Scholarship Reporter Newsletter

December 2018

Why a Right to Legibility of Automated Decision-Making Exists in the General Data Protection Regulation

This papers analyzes the GDPR’s “right to explanation.” The authors make a clear distinction between different levels of information and of consumers’ awareness;  they propose a new concept — algorithmic “legibility” — focused on combining transparency and comprehensibility.

The authors argue that a systemic interpretation is needed in this field. They show how a systemic interpretation of Articles 13–15 and 22 GDPR is necessary and recommend a “legibility test” that data controllers should perform in order to comply with the duty to provide meaningful information about the logic involved in automated decision-making.

Abstract

The aim of this contribution is to analyse the real borderlines of the ‘right to explanation’ in the GDPR and to discretely distinguish between different levels of information and of consumers’ awareness in the ‘black box’ society. In order to combine transparency and comprehensibility we propose the new concept of algorithm ‘legibility’.

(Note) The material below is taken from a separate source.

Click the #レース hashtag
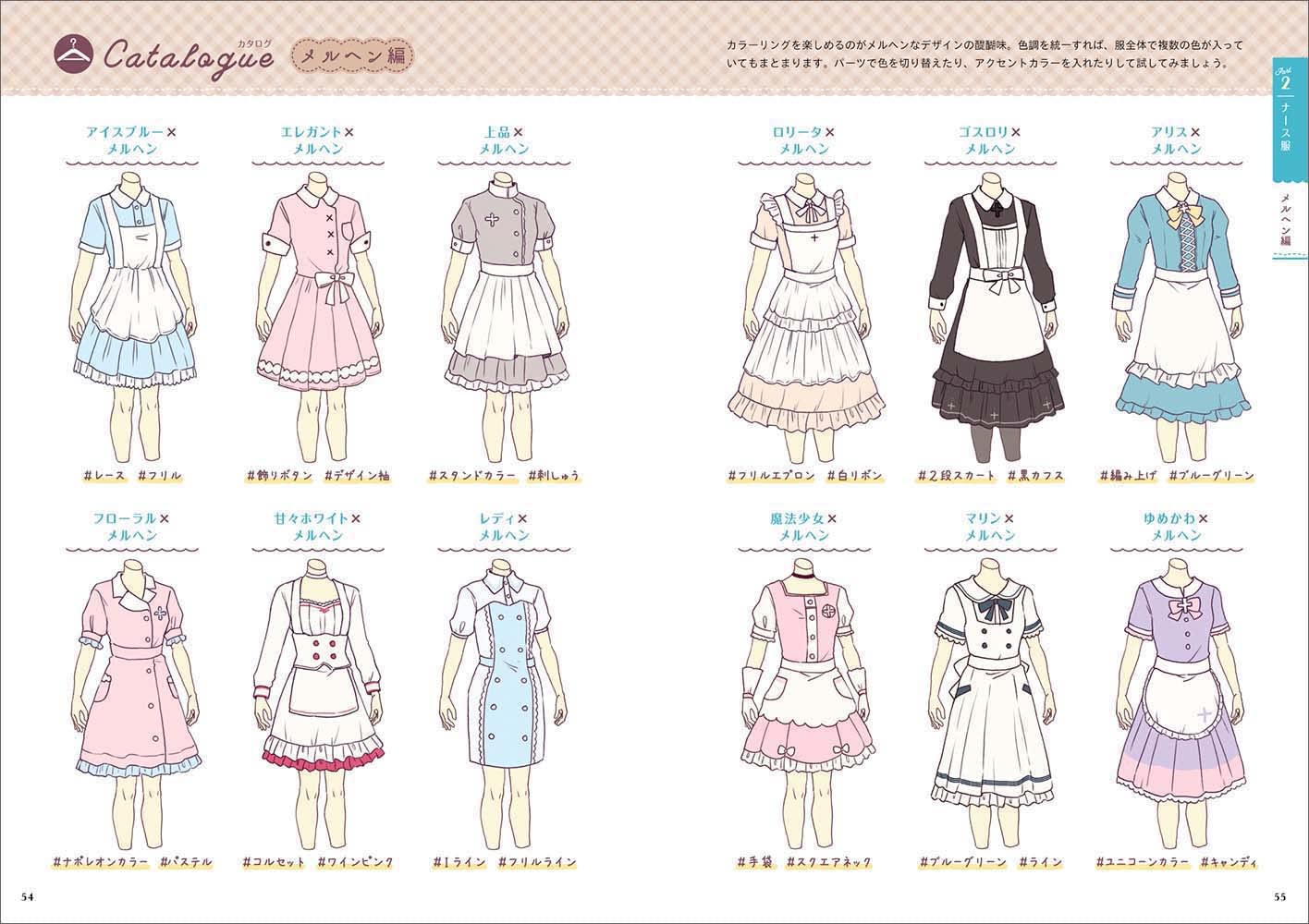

We argue that a systemic interpretation is needed in this field, since it can be beneficial not only for individuals but also for businesses. This may be an opportunity for auditing algorithms and correcting unknown machine biases, thus similarly enhancing the quality of decision-making outputs.

Accordingly, we show how a systemic interpretation of Articles 13–15 and 22 GDPR is necessary, considering in particular that: the threshold of minimum human intervention required so that the decision-making is ‘solely’ automated (Article 22(1)) can also include nominal human intervention; the envisaged ‘significant effects’ on individuals (Article 22(1)) can encompass as well marketing manipulation, price discrimination, etc; ‘meaningful information’ that should be provided to data subjects about the logic, significance and consequences of decision-making (Article 15(1)(h)) should be read as ‘legibility’ of ‘architecture’ and ‘implementation’ of algorithmic processing; trade secret protection might limit the right of access of data subjects, but there is a general legal favour for data protection rights that should reduce the impact of trade secrets protection.

In addition, we recommend a ‘legibility test’ that data controllers should perform in order to comply with the duty to provide meaningful information about the logic involved in an automated decision-making.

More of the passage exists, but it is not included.